DATA EXTRACTS:
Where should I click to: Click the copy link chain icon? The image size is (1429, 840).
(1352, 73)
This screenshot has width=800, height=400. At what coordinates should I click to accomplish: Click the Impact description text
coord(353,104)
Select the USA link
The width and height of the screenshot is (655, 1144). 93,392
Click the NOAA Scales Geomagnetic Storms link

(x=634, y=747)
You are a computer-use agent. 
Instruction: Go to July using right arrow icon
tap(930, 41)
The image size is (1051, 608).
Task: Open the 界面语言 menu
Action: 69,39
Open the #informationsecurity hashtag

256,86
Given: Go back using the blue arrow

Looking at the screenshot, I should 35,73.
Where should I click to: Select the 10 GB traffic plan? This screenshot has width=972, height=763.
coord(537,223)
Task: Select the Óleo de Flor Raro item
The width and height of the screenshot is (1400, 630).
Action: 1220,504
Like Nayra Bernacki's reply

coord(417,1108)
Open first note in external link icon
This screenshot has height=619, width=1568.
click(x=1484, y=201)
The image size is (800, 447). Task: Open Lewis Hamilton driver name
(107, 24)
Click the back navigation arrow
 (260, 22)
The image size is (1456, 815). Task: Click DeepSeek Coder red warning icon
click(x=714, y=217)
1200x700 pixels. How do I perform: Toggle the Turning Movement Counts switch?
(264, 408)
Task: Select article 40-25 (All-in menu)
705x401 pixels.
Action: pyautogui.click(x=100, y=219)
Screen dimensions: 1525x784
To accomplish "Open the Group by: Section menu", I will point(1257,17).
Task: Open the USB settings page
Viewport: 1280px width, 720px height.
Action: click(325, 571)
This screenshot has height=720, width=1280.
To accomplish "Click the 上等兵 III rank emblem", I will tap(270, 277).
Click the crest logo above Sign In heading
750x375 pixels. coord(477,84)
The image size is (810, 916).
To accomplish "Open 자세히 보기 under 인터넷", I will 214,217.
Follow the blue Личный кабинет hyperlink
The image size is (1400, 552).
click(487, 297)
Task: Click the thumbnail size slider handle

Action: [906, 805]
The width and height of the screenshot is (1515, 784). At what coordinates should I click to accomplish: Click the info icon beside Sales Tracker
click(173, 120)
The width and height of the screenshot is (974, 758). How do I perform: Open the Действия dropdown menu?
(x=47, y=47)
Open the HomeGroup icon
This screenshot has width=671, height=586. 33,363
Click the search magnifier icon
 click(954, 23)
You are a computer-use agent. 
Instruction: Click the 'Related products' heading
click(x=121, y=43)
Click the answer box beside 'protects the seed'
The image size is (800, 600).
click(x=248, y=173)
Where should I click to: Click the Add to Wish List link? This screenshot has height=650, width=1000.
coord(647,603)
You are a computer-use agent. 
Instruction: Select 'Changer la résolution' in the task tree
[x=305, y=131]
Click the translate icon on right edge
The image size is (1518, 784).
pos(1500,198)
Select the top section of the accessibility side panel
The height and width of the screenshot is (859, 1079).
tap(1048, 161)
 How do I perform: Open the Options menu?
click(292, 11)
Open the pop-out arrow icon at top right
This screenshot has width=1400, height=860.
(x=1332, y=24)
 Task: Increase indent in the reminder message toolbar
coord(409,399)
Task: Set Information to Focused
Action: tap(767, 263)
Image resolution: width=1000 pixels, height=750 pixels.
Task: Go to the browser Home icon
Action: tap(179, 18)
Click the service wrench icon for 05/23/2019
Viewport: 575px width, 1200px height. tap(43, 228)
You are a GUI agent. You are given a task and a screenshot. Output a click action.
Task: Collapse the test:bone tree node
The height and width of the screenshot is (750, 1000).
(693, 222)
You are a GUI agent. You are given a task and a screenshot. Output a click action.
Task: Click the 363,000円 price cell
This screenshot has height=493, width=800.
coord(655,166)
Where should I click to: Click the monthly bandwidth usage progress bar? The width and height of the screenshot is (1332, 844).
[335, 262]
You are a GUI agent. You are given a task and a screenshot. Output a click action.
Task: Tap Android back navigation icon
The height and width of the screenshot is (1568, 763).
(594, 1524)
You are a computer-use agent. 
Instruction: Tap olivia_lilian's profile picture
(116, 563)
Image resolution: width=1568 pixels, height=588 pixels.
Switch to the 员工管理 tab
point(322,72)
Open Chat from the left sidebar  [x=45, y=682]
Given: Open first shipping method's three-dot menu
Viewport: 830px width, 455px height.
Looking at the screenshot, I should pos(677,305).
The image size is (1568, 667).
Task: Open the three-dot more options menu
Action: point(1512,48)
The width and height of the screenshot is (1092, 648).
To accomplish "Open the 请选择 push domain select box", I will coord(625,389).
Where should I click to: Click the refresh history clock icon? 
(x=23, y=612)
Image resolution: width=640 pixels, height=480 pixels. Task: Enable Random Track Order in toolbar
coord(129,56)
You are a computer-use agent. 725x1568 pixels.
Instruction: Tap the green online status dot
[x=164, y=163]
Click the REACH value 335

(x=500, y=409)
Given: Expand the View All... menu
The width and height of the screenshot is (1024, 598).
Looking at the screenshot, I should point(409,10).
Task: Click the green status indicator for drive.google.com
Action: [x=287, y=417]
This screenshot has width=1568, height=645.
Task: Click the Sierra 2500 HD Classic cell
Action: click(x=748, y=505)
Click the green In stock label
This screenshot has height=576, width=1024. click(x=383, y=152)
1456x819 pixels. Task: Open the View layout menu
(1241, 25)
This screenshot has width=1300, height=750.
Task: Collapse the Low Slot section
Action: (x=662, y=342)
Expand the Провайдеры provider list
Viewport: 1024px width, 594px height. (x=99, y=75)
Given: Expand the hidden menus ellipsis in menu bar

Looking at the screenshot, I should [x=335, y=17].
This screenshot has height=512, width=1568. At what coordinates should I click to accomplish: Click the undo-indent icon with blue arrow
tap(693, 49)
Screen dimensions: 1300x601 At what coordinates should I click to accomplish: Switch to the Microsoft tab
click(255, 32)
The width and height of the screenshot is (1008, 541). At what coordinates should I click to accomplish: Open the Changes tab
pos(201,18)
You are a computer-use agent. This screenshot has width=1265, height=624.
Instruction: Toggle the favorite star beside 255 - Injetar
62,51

DESCRIPTION OF THE TASK: Look above for the line containing "Expand the Провайдеры provider list". From there to the final line of the entries, repeat every line exactly.

SOLUTION FOR THIS EXERCISE:
Expand the Провайдеры provider list
Viewport: 1024px width, 594px height. (x=99, y=75)
Given: Expand the hidden menus ellipsis in menu bar

Looking at the screenshot, I should [x=335, y=17].
This screenshot has height=512, width=1568. At what coordinates should I click to accomplish: Click the undo-indent icon with blue arrow
tap(693, 49)
Screen dimensions: 1300x601 At what coordinates should I click to accomplish: Switch to the Microsoft tab
click(255, 32)
The width and height of the screenshot is (1008, 541). At what coordinates should I click to accomplish: Open the Changes tab
pos(201,18)
You are a computer-use agent. This screenshot has width=1265, height=624.
Instruction: Toggle the favorite star beside 255 - Injetar
62,51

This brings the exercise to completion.